** Record set **
-- Start --

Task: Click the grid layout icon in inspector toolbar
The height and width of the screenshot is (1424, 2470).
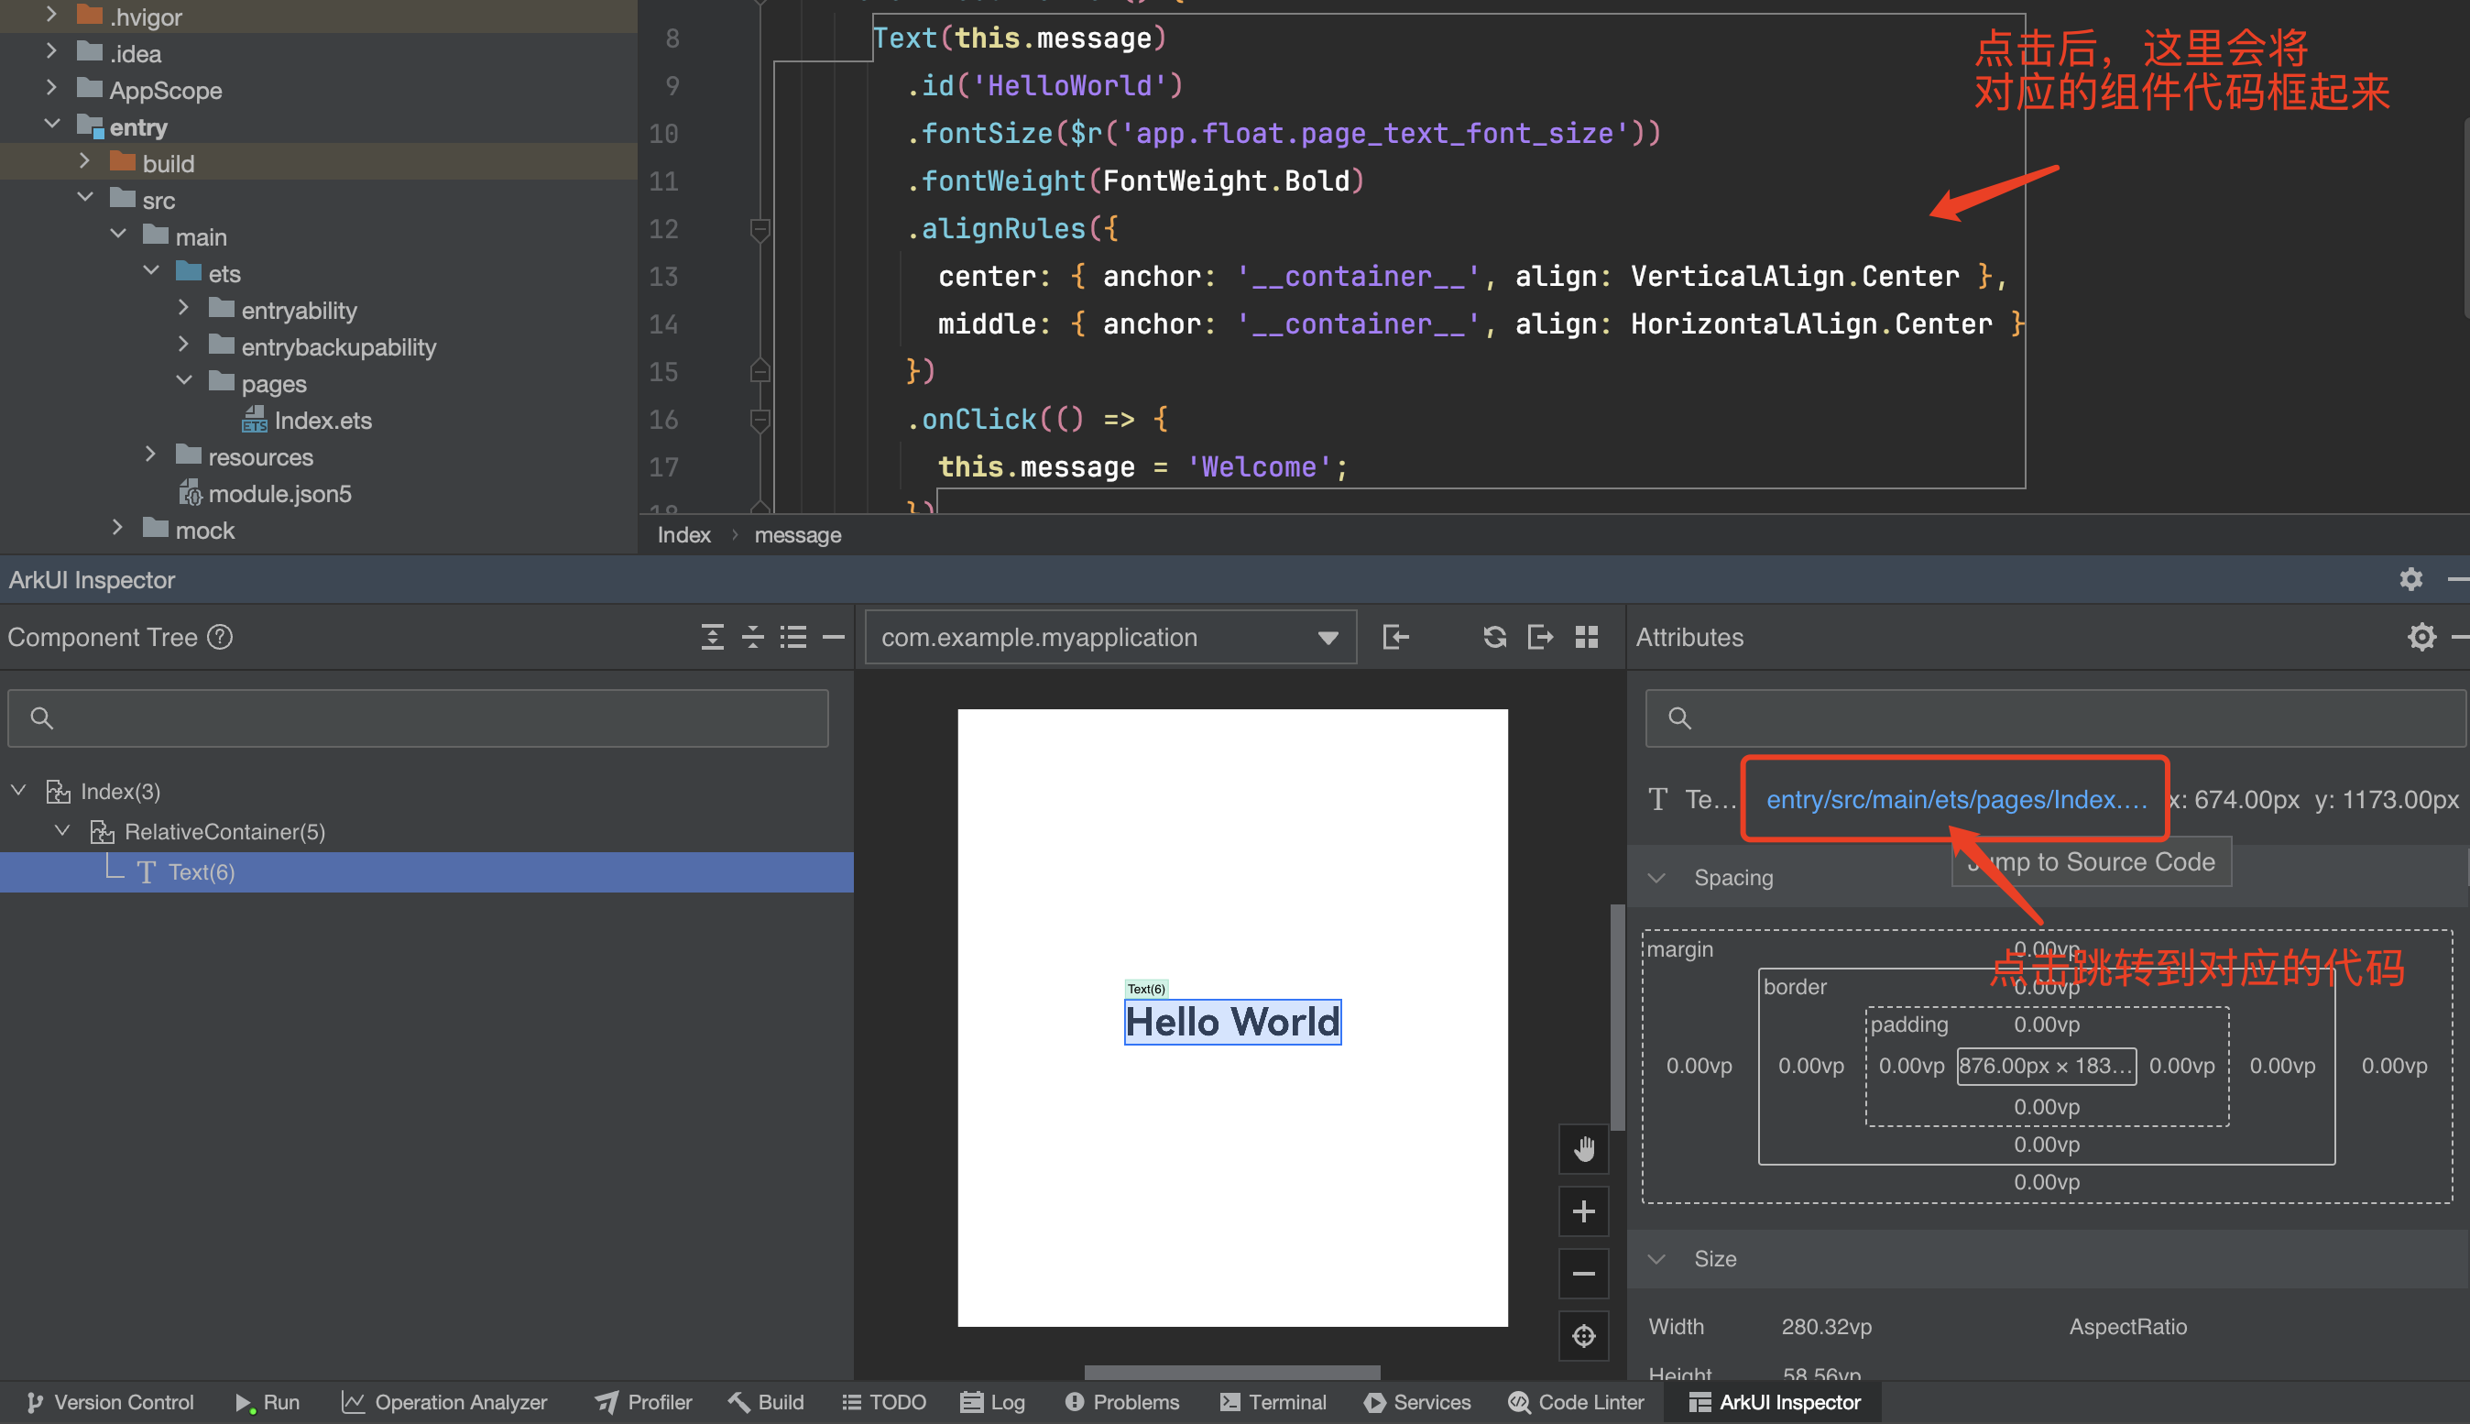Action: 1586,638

-- End --
-- Start --

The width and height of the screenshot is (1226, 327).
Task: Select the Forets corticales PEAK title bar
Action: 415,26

-- End --
-- Start --

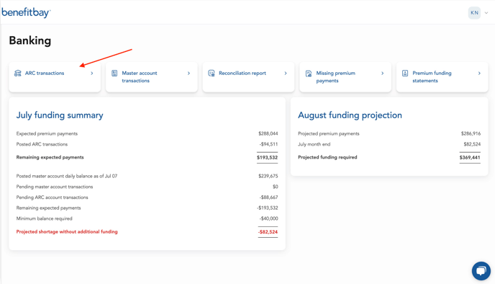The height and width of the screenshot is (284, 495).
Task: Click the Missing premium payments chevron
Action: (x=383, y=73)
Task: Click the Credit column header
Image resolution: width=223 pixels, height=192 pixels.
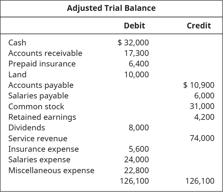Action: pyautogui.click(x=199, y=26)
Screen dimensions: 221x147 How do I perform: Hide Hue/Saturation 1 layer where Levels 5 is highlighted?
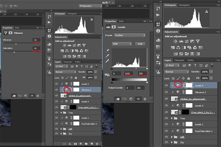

-- End --

** Requirements **
Copy out only the lines running from the line with "The width and" up to and including the line with "Action: 415,26", and change "title bar" to "window header" while keeping everything else the same.

** The response **
The width and height of the screenshot is (1226, 327).
Task: Select the Forets corticales PEAK window header
Action: 415,26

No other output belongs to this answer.